_What is required_: Go through the entries, filter for the word "agent", and copy every line that has it.

_Available data_:
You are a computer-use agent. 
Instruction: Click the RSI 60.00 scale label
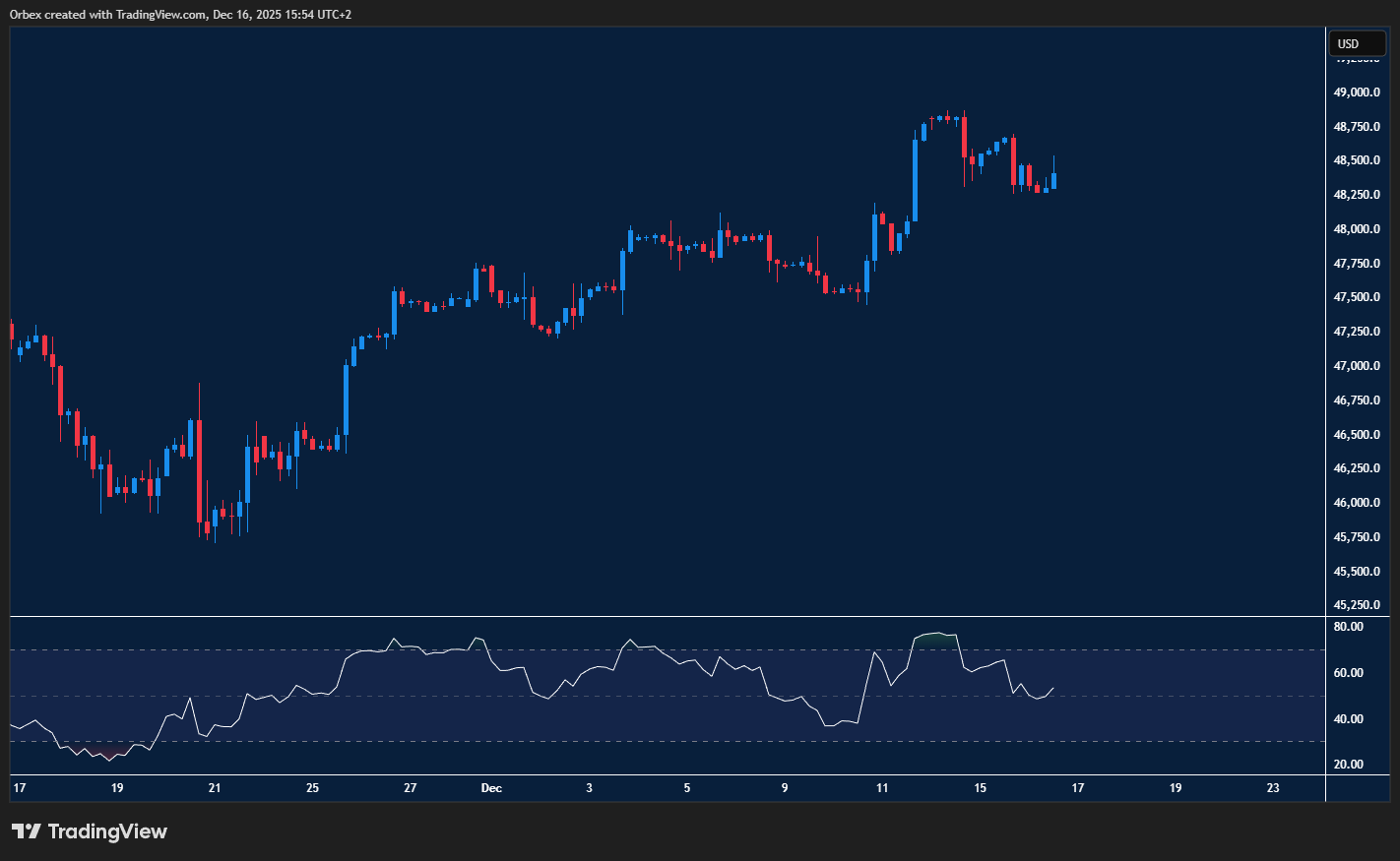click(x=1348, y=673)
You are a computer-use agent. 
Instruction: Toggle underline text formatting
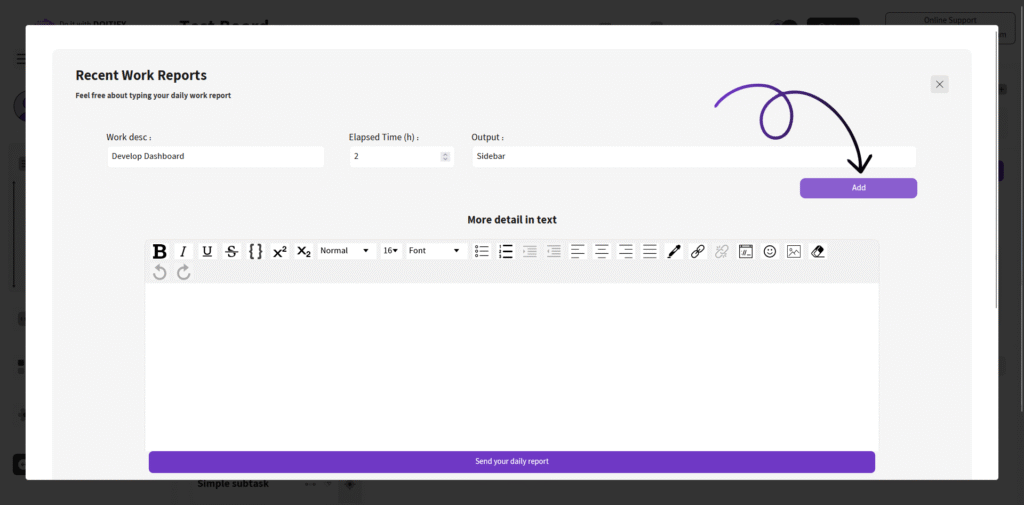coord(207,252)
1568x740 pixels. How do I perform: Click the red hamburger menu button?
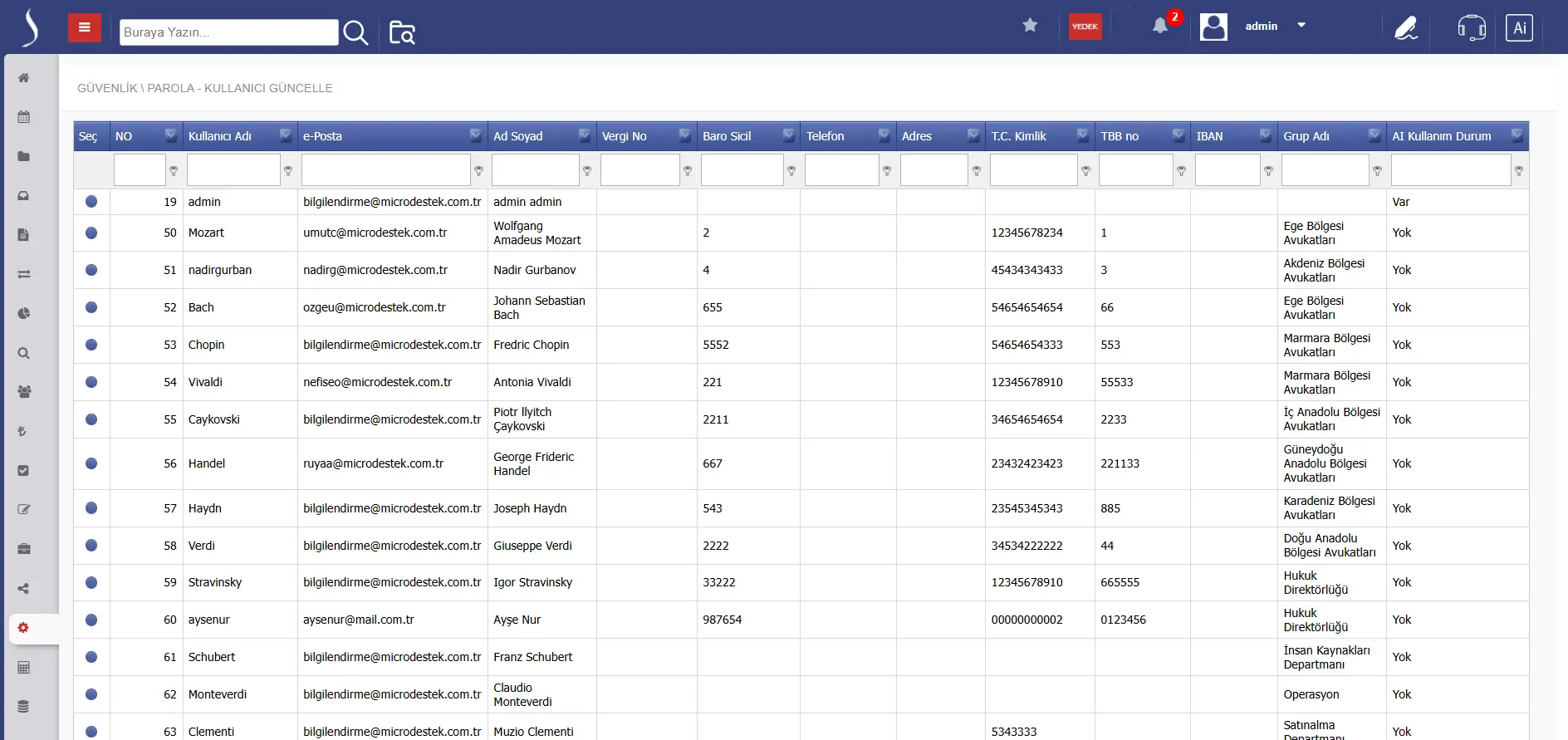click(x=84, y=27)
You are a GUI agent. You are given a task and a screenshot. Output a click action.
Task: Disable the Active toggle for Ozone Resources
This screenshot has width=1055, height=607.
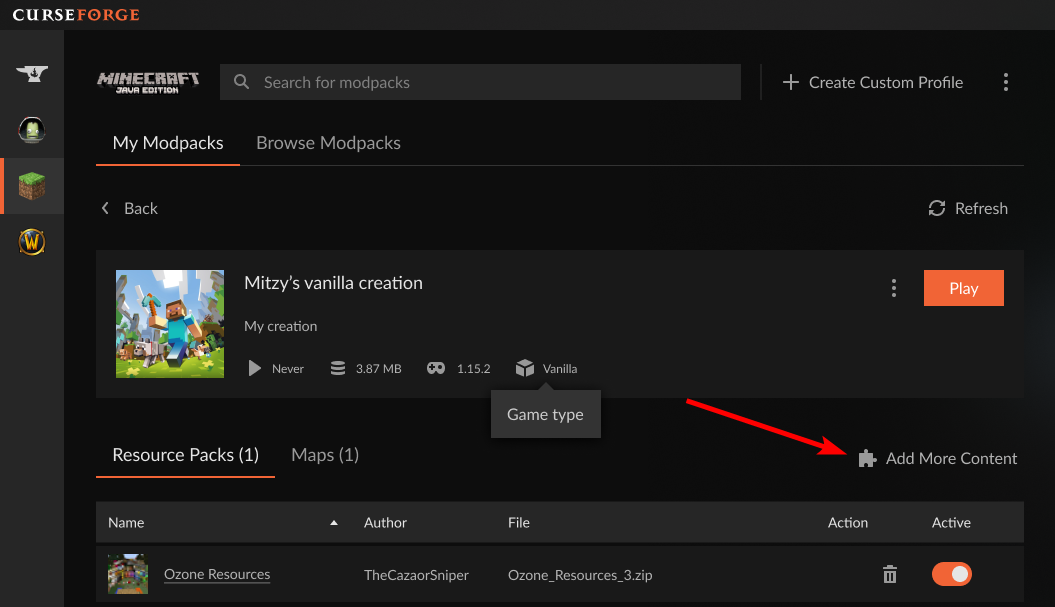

==

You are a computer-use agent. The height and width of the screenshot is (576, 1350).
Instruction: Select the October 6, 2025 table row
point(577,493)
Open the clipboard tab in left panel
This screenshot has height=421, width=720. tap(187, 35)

_Completed exercise_:
You are a computer-use agent. 
You are a computer-use agent. 
You are a GUI agent. You are given a task and a screenshot. Output a click action.
You are a computer-use agent. The height and width of the screenshot is (576, 1350).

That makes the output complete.